*Assignment:*
Continue the passage about the Roman-era city on the river Tagus from the point where it stops; the lines that follow it are not part of that passage.

*Source text:*
The city came to be very prosperous through suppression of piracy and technological advances, which allowed a boom in the trade with the newly Roman Provinces of Britannia (particularly Cornwall) and the Rhine, and through the introduction of Roman culture to the tribes living by the river Tagus in the interior of Hispania.

The city was connected by a broad road to Western Hispania's two other large cities, Bracara Augusta in the province of Tarraconensis (today's Portuguese Braga), and Emerita Augusta, the capital of Lusitania (now Mérida in Spain).

===Government===
Around 80 BC, the Roman Quintus Sertorius led a rebellion against the dictator Sulla. During this period, he organized the tribes of Lusitania (and Hispania) and was on the verge of forming an independent province in the Sertorian War when he died.

The city was ruled by an oligarchical council dominated by two families, the Julii and the Cassii. The Caecilii also held some power. Petitions are recorded addressed to the governor of the province in Emerita and to Emperor Tiberius, such as one requesting help dealing with "sea monsters" allegedly responsible for shipwrecks.

*Data under study:*
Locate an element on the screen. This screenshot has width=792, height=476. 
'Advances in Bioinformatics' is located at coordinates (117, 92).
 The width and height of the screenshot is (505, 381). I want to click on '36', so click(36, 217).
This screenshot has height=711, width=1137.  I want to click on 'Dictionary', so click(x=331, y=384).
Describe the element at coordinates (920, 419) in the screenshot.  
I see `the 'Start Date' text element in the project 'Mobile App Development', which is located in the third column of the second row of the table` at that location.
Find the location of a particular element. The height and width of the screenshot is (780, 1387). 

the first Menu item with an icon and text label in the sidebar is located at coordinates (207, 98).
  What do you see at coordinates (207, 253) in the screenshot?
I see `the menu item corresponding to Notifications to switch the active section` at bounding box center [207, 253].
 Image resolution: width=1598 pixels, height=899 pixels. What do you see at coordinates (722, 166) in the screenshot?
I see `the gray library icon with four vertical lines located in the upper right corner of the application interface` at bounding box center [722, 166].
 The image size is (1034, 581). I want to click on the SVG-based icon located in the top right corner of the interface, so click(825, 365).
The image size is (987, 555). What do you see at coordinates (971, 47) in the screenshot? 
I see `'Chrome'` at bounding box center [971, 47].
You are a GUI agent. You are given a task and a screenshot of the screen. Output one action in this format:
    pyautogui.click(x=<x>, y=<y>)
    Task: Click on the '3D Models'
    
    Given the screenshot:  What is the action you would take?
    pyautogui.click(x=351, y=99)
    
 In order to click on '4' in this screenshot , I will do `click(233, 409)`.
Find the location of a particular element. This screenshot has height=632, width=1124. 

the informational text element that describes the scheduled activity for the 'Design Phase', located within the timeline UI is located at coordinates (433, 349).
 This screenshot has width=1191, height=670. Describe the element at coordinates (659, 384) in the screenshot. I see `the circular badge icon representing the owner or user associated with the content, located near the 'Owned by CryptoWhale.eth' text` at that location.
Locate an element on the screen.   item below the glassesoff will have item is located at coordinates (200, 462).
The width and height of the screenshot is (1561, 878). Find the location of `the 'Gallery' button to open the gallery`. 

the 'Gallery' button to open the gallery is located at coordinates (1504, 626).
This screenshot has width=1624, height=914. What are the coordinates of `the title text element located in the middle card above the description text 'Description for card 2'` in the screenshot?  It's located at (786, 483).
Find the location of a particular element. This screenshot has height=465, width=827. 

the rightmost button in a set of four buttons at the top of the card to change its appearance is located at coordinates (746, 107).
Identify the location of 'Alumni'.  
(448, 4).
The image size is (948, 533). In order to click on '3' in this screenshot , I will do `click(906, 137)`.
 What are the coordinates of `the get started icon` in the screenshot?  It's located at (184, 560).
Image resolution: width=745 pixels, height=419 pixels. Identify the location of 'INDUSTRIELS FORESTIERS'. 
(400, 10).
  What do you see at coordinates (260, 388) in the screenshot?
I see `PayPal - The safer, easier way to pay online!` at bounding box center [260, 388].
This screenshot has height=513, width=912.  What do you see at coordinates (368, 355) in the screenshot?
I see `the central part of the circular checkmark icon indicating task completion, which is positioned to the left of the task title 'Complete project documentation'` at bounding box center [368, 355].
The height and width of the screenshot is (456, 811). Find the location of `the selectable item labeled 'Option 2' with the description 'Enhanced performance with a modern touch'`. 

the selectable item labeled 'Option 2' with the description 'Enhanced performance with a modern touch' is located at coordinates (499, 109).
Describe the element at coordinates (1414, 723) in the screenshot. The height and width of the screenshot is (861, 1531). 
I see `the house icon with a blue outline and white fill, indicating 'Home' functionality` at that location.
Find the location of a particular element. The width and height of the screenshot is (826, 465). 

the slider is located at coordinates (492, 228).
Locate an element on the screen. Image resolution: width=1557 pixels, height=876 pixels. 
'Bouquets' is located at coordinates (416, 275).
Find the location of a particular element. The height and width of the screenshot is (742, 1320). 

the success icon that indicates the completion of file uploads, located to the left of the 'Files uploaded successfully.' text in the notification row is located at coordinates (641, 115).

*Result:*
The city was administered by two duumviri and two aediles.
- Lucius Iulius Maelo Caudicus was one of the duumviri in the 1st century AD.
- Lucius Iulius Iustus (son of Lucius Iulius Reburrus) was one of the city aediles in the 1st or 2nd century AD.

Between 140 and 150 Lucius Statius Quadratus, a governor, was in Olisipo. In 185 Sextus Tigidius Perennis, governor of Lusitania, visited the region. Between 200 and 209 Junius Celanius, a governor, also came to Olisipo.

Lucidius was the native Roman governor of the city in 468, having helped the Suebi under Remismund to take it.

===Religion===
Olisipo, like most great cities in the Western Empire, was a centre for the dissemination of Christianity. Its first attested Bishop was St. Potamius (c. 356), and there were several martyrs killed during persecutions, such as the Diocletianic Persecution; Verissimus, Maxima, and Julia are the most significant names. According to legend, the three were sons of a Roman senator, martyred in Lisbon in the 4th century, under the Roman governor Ageian or Tarquinius in the time of Emperor Diocletian. A temple was then built in the Campolide area, whose ruins still existed in the Middle Ages . The relics of the saints are kept in the Santos-o-Velho Church.

In the middle of the 4th century the Olisipo diocesis was formed.

There is also the legend of Saint Ginés (São Gens), presented as one of the first martyr bishops of Lisbon and remembered in the Nossa Senhora do Monte chapel.

At the end of Roman rule, Olisipo was one of the first Christian cities.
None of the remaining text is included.